• **Testo selezionato**:
———
TELE… DICO | Il 2020, lo sguardo della TV sulla pandemia, il “ne usciremo migliori”… è davvero così?

La stessa parola: storia. Per indicare ciò che è stato, il passato. Ma anche per indicare la narrazione, falsata o meno, di avvenimenti del presente e del futuro. È storia il Coronavirus: una (Grande) Storia popolata di storie minori, alcune anche non vere. La Storia: il frutto di una narrazione, autentica o meno, a discrezione di chi la scrive. Di chi sceglie cosa riportare nel futuro. E cosa invece è meglio lasciare al presente e dimenticare.

Quest’anno ne abbiamo avuto prova come, anche solo a ridosso del 31 dicembre 2019, non ci saremmo mai aspettati. Quest’anno la tv non ha solo visto la Storia: l’ha fatta, con le conduzioni dai salotti di casa, gli studi senza pubblico e la riscrittura in corso di format assodati per garantire il distanziamento e altre misure anti-contagio.
———
• **Consegna**: Riporti parola per parola il passo del testo sulla televisione e la pandemia, cominciando da "La stessa parola: storia." e terminando con "presente e dimenticare.". L'elenco proviene da una fonte diversa rispetto al testo.

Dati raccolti
———
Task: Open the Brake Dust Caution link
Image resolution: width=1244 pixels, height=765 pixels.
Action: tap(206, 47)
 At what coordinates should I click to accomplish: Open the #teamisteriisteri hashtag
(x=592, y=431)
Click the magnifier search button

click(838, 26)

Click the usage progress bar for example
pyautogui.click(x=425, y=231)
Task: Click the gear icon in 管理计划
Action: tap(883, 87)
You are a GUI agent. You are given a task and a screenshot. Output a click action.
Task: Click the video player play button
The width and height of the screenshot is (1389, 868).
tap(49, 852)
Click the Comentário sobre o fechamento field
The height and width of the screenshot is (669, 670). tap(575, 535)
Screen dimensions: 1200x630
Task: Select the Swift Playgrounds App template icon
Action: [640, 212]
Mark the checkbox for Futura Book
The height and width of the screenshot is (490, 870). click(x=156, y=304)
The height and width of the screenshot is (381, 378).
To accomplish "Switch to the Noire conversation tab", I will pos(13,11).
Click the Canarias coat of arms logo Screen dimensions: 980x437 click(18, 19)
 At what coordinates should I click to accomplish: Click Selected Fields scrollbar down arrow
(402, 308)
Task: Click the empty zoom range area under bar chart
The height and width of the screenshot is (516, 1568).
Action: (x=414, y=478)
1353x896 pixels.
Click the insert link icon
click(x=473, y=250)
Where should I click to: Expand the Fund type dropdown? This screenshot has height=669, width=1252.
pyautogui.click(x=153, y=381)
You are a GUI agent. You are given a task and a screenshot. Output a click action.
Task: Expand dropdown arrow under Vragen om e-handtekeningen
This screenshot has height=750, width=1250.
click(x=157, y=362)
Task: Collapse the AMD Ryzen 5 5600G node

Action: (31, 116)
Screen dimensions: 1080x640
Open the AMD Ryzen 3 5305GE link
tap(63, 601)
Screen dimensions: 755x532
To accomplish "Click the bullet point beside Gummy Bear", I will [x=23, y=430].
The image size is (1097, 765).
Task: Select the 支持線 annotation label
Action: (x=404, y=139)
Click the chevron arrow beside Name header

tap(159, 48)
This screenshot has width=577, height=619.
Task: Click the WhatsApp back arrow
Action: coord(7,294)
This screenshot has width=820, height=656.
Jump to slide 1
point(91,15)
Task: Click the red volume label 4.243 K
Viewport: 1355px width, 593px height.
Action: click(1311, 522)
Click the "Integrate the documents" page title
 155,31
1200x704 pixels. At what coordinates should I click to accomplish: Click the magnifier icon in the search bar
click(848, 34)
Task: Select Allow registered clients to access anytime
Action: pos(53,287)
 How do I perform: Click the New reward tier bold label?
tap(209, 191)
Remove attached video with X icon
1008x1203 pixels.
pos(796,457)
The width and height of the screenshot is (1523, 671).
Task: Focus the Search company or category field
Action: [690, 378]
———
• **Soluzione dell'esercizio**:
La stessa parola: storia. Per indicare ciò che è stato, il passato. Ma anche per indicare la narrazione, falsata o meno, di avvenimenti del presente e del futuro. È storia il Coronavirus: una (Grande) Storia popolata di storie minori, alcune anche non vere. La Storia: il frutto di una narrazione, autentica o meno, a discrezione di chi la scrive. Di chi sceglie cosa riportare nel futuro. E cosa invece è meglio lasciare al presente e dimenticare.